EXERCISE OBJECTIVE: Rewrite the lines below with every "sidebar" changed to "side panel", keeping everything else the same.

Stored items
━━━━━━━━

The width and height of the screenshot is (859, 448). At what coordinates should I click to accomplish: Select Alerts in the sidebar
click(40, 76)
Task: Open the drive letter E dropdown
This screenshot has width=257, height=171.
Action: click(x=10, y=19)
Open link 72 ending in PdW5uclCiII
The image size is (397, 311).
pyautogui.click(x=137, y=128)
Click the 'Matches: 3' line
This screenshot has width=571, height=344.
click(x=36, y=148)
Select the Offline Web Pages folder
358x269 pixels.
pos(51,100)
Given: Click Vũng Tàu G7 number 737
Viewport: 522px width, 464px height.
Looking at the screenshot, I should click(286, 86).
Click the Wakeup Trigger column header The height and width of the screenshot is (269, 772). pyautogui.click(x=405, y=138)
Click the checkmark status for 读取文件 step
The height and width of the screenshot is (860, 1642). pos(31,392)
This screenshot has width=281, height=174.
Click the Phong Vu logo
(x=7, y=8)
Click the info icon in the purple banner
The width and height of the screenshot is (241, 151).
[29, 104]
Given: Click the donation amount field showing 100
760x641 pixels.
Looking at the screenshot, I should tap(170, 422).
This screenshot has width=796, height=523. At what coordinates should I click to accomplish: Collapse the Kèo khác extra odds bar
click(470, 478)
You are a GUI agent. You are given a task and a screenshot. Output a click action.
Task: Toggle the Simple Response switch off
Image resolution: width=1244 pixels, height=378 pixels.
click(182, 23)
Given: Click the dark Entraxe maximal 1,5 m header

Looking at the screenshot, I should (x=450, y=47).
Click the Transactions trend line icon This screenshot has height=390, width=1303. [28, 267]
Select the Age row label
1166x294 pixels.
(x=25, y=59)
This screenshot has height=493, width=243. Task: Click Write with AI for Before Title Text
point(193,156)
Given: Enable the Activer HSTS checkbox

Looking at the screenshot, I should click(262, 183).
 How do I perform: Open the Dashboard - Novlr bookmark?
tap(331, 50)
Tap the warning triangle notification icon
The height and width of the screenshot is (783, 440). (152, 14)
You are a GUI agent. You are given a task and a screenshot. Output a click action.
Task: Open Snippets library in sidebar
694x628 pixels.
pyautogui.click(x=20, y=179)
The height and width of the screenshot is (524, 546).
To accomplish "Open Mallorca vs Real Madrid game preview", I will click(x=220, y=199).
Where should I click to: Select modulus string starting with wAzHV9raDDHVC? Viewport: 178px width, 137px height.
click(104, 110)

━━━━━━━━

CORRECT RESULT:
The width and height of the screenshot is (859, 448). At what coordinates should I click to accomplish: Select Alerts in the side panel
click(40, 76)
Task: Open the drive letter E dropdown
This screenshot has width=257, height=171.
Action: click(x=10, y=19)
Open link 72 ending in PdW5uclCiII
The image size is (397, 311).
pyautogui.click(x=137, y=128)
Click the 'Matches: 3' line
This screenshot has width=571, height=344.
click(x=36, y=148)
Select the Offline Web Pages folder
358x269 pixels.
pos(51,100)
Given: Click Vũng Tàu G7 number 737
Viewport: 522px width, 464px height.
Looking at the screenshot, I should click(286, 86).
Click the Wakeup Trigger column header The height and width of the screenshot is (269, 772). pyautogui.click(x=405, y=138)
Click the checkmark status for 读取文件 step
The height and width of the screenshot is (860, 1642). pos(31,392)
This screenshot has width=281, height=174.
Click the Phong Vu logo
(x=7, y=8)
Click the info icon in the purple banner
The width and height of the screenshot is (241, 151).
[29, 104]
Given: Click the donation amount field showing 100
760x641 pixels.
Looking at the screenshot, I should tap(170, 422).
This screenshot has width=796, height=523. At what coordinates should I click to accomplish: Collapse the Kèo khác extra odds bar
click(470, 478)
You are a GUI agent. You are given a task and a screenshot. Output a click action.
Task: Toggle the Simple Response switch off
Image resolution: width=1244 pixels, height=378 pixels.
click(182, 23)
Given: Click the dark Entraxe maximal 1,5 m header

Looking at the screenshot, I should (x=450, y=47).
Click the Transactions trend line icon This screenshot has height=390, width=1303. [28, 267]
Select the Age row label
1166x294 pixels.
(x=25, y=59)
This screenshot has height=493, width=243. Task: Click Write with AI for Before Title Text
point(193,156)
Given: Enable the Activer HSTS checkbox

Looking at the screenshot, I should click(262, 183).
 How do I perform: Open the Dashboard - Novlr bookmark?
tap(331, 50)
Tap the warning triangle notification icon
The height and width of the screenshot is (783, 440). (152, 14)
You are a GUI agent. You are given a task and a screenshot. Output a click action.
Task: Open Snippets library in side panel
694x628 pixels.
pyautogui.click(x=20, y=179)
The height and width of the screenshot is (524, 546).
To accomplish "Open Mallorca vs Real Madrid game preview", I will click(x=220, y=199).
Where should I click to: Select modulus string starting with wAzHV9raDDHVC? Viewport: 178px width, 137px height.
click(104, 110)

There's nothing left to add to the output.